TEXT EXCERPT:
Join jaguars.com senior editor Vic Ketchman as he tackles the fans' tough questions.
Richard from Little Rock, AR:
I noticed that Peter King at SI.com ran with an article in which he said Jacksonville will win the division this season. What happens if they don't make it into the playoffs?
Vic: Expectations for the Jaguars are high and Jack Del Rio has not attempted to deflect those expectations. In fact, he's contributed to them. He said he believes the team is poised to make a run at the playoffs. I can't tell you what will happen if the Jaguars don't make the playoffs, but I think it says something about what's being done with this team that it's thought to be a division title and playoff favorite.
Brett from d'Iberville, MS:
Rate your top five running backs in the game today.
Vic: LaDainian Tomlinson, Priest Holmes, Shaun Alexander, Corey Dillon, Kevin Jones.
Erik from Jacksonville:
Could this be the best crop of receivers we've had since the heady days of "Thunder and Lightning?"

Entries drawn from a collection
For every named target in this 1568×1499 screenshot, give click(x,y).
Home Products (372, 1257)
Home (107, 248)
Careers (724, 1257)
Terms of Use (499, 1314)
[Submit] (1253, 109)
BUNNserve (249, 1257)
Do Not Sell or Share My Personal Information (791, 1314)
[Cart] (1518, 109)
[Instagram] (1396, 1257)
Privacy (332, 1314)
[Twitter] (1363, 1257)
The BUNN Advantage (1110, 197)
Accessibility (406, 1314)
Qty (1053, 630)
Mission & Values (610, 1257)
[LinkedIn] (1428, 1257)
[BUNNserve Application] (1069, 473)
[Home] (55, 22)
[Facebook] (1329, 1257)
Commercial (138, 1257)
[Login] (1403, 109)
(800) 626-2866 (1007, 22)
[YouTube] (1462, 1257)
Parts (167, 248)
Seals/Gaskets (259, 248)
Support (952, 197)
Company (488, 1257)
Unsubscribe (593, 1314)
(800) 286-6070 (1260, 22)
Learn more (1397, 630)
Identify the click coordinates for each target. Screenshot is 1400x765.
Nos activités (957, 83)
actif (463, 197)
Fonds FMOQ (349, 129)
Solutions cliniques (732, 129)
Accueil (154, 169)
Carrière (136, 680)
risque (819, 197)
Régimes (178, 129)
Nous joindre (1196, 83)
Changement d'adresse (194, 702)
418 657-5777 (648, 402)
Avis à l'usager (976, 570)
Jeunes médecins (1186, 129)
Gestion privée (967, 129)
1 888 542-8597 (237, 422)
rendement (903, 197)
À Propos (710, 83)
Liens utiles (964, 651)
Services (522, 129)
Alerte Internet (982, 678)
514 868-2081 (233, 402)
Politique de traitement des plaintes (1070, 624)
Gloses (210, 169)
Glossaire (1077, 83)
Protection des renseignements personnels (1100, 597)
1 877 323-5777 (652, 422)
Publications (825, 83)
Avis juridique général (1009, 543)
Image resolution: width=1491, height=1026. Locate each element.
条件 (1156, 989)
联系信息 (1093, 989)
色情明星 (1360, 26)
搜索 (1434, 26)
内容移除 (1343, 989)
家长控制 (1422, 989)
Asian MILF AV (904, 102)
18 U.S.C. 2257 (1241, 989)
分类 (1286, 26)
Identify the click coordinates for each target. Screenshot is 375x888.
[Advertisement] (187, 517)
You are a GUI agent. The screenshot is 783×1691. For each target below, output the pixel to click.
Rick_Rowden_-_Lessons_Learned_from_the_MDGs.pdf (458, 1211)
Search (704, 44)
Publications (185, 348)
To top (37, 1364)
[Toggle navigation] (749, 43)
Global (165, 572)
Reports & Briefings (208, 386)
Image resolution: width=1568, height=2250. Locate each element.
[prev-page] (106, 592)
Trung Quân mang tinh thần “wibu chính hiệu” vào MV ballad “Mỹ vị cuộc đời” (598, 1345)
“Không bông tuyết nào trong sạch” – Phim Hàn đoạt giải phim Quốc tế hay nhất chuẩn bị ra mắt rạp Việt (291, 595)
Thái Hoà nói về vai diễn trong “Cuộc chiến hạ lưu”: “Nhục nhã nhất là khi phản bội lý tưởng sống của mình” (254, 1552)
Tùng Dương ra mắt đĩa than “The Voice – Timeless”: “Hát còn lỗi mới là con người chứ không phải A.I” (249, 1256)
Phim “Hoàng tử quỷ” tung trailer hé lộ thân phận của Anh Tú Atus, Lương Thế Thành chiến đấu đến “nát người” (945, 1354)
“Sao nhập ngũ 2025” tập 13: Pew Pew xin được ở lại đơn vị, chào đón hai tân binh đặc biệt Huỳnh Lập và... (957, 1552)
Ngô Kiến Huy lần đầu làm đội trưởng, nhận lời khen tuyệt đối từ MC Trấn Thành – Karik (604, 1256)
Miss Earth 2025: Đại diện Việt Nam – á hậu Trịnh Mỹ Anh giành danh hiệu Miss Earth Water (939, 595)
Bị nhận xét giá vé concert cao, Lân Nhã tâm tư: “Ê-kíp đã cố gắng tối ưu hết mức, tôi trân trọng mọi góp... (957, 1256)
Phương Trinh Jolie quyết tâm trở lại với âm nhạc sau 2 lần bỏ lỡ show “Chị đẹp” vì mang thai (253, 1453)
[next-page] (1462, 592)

DIRECTIVES:
(1) In the fan Q&A text, who is the senior editor at jaguars.com?
(2) Reproduce the part of the fan Q&A text from "Richard from Little" to "into the playoffs?".

PER-TASK OUTPUTS:
(1) Vic Ketchman

(2)
Richard from Little Rock, AR:
I noticed that Peter King at SI.com ran with an article in which he said Jacksonville will win the division this season. What happens if they don't make it into the playoffs?